On July 15, 2021, the Supreme Court of California held in Ferra vs. Loews that employers must calculate employees premium pay for noncompliant meal, rest, or recovery periods just like it does for overtime —at their regular rate of pay, which includes hourly wages and nondiscretionary payments. Nondiscretionary payments are payments for an employee’s work that are owed under a prior contract, agreement, or promise, and are not determined at the employer’s sole discretion.

According to the court, “Under California law, employers must provide employees with overtime pay when employees work more than a certain amount of time. To calculate overtime pay, Cal. Labor Code § 510(a) requires an employer to compensate an employee by a multiple of the employee’s “regular rate of pay.” California law also provides for meal, rest, and recovery periods. If an employer does not provide an employee with a compliant meal, rest, or recovery period, Cal. Labor Code § 226.7, requires them to pay the employee one additional hour of pay at the employee’s regular rate of compensation.”

The court held that the state’s overtime law standard of “regular rate of pay” is the same as the meal and rest period law standard of “regular rate of compensation.” The court also analyzed related Industrial Wage Orders and came to the same conclusion—the terms are synonymous.

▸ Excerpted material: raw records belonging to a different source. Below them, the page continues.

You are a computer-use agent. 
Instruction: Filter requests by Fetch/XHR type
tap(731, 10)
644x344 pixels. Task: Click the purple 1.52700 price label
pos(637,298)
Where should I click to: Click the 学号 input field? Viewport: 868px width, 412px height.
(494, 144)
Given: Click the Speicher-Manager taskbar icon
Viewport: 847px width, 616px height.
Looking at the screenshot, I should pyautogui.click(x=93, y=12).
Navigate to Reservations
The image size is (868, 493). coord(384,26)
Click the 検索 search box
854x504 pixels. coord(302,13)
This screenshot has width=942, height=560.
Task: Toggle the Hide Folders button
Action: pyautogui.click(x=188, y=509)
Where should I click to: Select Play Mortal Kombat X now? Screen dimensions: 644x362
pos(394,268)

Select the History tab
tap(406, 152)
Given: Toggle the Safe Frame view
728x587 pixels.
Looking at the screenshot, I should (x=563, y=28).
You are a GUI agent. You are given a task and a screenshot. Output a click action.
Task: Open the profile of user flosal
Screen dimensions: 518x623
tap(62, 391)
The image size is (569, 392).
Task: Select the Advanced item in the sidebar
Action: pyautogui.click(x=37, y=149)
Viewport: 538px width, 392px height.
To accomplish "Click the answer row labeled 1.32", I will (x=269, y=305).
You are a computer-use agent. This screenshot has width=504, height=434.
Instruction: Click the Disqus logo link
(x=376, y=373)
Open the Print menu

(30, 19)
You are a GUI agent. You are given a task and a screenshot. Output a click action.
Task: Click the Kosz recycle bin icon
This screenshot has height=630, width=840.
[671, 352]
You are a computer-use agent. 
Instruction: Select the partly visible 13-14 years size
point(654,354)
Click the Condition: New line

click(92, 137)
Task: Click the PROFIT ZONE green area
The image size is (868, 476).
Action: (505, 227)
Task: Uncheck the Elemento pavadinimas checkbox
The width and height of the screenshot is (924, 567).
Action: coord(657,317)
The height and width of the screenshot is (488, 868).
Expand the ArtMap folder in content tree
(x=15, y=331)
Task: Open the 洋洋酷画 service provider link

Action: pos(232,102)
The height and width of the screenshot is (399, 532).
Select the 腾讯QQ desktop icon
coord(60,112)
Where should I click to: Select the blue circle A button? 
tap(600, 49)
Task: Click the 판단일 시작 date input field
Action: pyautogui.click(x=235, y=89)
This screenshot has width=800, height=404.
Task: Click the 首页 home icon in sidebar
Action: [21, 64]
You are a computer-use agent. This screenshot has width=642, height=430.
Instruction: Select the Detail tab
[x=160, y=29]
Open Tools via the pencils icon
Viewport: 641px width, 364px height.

In this case, and how this all applies, an hourly employee was not provided with a legally compliant meal or rest period. So the employer was required to pay the employee for one additional hour (premium rate) and it did. But the employer didn’t add the employee’s quarterly incentive payments (a nondiscretionary bonus) to their hourly wage to calculate their premium rate and should have. As a result, and under this decision, the employer didn’t pay the employee correctly and isn’t compliant with California law. The takeaway from this case is that employers should ensure they are paying employees for noncompliant meal and rest periods at their regular rate of pay, which includes nondiscretionary bonuses, and not just their hourly rate.